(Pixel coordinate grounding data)
━━━━━━━━━━━━━━━━━━━━━━━━━━━━━━
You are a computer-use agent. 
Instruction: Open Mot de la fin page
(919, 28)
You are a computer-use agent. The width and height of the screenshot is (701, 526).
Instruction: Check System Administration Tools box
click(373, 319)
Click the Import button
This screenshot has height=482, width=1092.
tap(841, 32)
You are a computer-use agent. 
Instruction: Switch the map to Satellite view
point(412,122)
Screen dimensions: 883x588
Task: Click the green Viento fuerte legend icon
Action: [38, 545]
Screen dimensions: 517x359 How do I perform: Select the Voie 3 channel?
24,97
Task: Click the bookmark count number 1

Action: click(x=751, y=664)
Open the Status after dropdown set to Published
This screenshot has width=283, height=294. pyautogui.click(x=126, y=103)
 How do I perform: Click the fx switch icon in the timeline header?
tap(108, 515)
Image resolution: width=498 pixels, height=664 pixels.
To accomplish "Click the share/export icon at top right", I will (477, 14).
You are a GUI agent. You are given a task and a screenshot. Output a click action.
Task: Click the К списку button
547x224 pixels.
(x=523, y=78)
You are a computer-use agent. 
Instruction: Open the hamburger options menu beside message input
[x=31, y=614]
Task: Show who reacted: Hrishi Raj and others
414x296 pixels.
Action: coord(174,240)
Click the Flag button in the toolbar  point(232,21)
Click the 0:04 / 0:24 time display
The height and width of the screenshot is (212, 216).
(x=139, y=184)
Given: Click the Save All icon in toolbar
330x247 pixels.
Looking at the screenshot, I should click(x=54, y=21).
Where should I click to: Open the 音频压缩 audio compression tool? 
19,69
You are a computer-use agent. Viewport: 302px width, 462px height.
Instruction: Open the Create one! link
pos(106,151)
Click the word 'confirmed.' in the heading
━━━━━━━━━━━━━━━━━━━━━━━━━━━━━━
Requirement: Repeat all the records without altering a single word.

Exercise result:
You are a computer-use agent. 
Instruction: Open Mot de la fin page
(919, 28)
You are a computer-use agent. The width and height of the screenshot is (701, 526).
Instruction: Check System Administration Tools box
click(373, 319)
Click the Import button
This screenshot has height=482, width=1092.
tap(841, 32)
You are a computer-use agent. 
Instruction: Switch the map to Satellite view
point(412,122)
Screen dimensions: 883x588
Task: Click the green Viento fuerte legend icon
Action: [38, 545]
Screen dimensions: 517x359 How do I perform: Select the Voie 3 channel?
24,97
Task: Click the bookmark count number 1

Action: click(x=751, y=664)
Open the Status after dropdown set to Published
This screenshot has width=283, height=294. pyautogui.click(x=126, y=103)
 How do I perform: Click the fx switch icon in the timeline header?
tap(108, 515)
Image resolution: width=498 pixels, height=664 pixels.
To accomplish "Click the share/export icon at top right", I will (477, 14).
You are a GUI agent. You are given a task and a screenshot. Output a click action.
Task: Click the К списку button
547x224 pixels.
(x=523, y=78)
You are a computer-use agent. 
Instruction: Open the hamburger options menu beside message input
[x=31, y=614]
Task: Show who reacted: Hrishi Raj and others
414x296 pixels.
Action: coord(174,240)
Click the Flag button in the toolbar  point(232,21)
Click the 0:04 / 0:24 time display
The height and width of the screenshot is (212, 216).
(x=139, y=184)
Given: Click the Save All icon in toolbar
330x247 pixels.
Looking at the screenshot, I should click(x=54, y=21).
Where should I click to: Open the 音频压缩 audio compression tool? 
19,69
You are a computer-use agent. Viewport: 302px width, 462px height.
Instruction: Open the Create one! link
pos(106,151)
Click the word 'confirmed.' in the heading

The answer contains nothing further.